Well I continue to struggle to gain control over my insane To Do List! Time management experts tell you to categorize tasks into important and urgent. Important things make life cool, fun, exciting, profitable or all of the above. The urgent tasks need to be done now, now, now. Things that are important and urgent are the things you should do first. Things that are neither important or urgent probably aren’t going to happen so you may as well scratch them off the list. The problem in my life is that the urgent stuff piles up because I’m busy working on the important stuff! That would all be fine except there is a reason they are called urgent. The more of them that stack up, the more stress I feel. The urgent things in life are a bit like broccoli. You know you should do them. You just don’t want to. I have another word for it, it’s called, “but first syndrome.” – you know, I’ll do it “but first I need to ….”

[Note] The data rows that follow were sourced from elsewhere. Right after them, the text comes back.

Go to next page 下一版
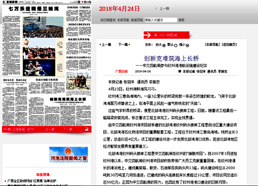 (68, 129)
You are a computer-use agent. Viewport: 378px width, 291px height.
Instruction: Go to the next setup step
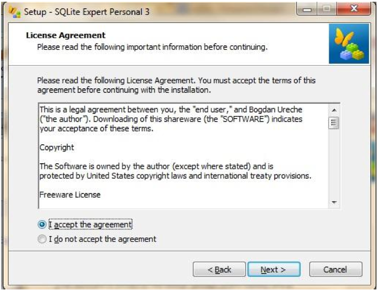click(274, 269)
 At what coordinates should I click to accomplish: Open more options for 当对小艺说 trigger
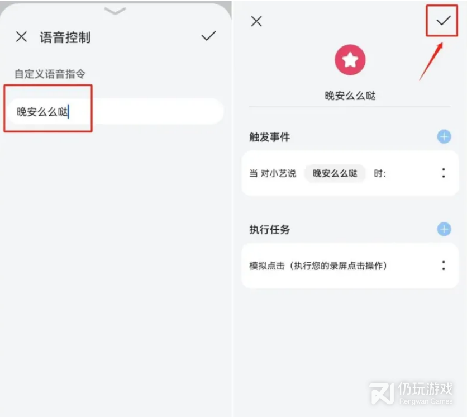pyautogui.click(x=444, y=173)
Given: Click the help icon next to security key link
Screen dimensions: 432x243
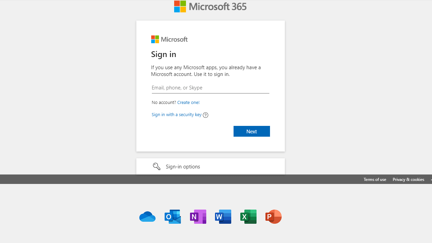Looking at the screenshot, I should click(x=205, y=115).
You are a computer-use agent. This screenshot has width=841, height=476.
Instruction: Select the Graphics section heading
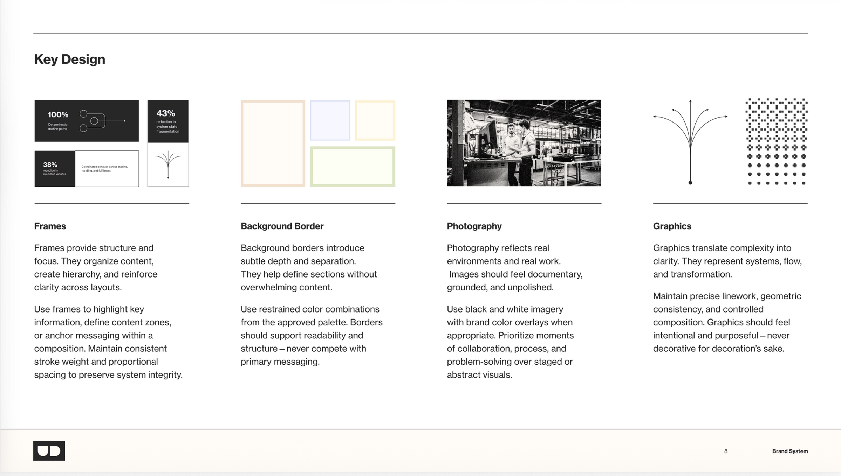672,226
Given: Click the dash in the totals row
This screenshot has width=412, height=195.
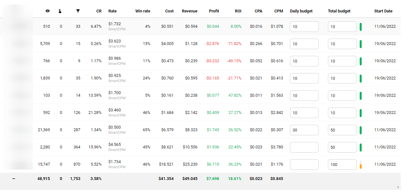Looking at the screenshot, I should point(14,179).
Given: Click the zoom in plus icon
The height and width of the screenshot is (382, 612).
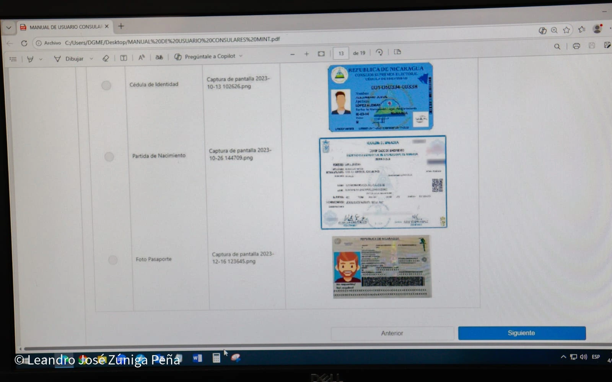Looking at the screenshot, I should pyautogui.click(x=306, y=54).
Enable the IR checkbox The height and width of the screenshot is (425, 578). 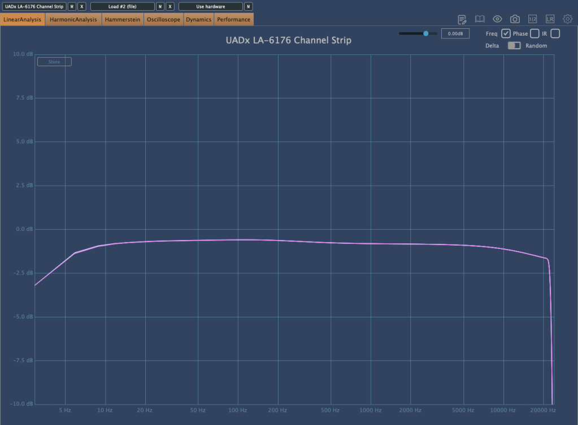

Well the classical business model is to hire more labor and/or increase productivity, typically through technology. In our case, we have increased the hours of our admin and we have hired a design firm to take over our flyer production. We’ve also been using an intern to get some of our task backlog cleared up. On a personal note, I went to a higher end Bluetooth headset ($200 Plantronics) and am using Siri to dial my calls, send and read emails, text messages and schedule appointments. I am also in process of transitioning to a Microsoft Surface as my computer and tablet and hope to eliminate the piles of handwritten notes that here to date, have had to be scanned into deal folders.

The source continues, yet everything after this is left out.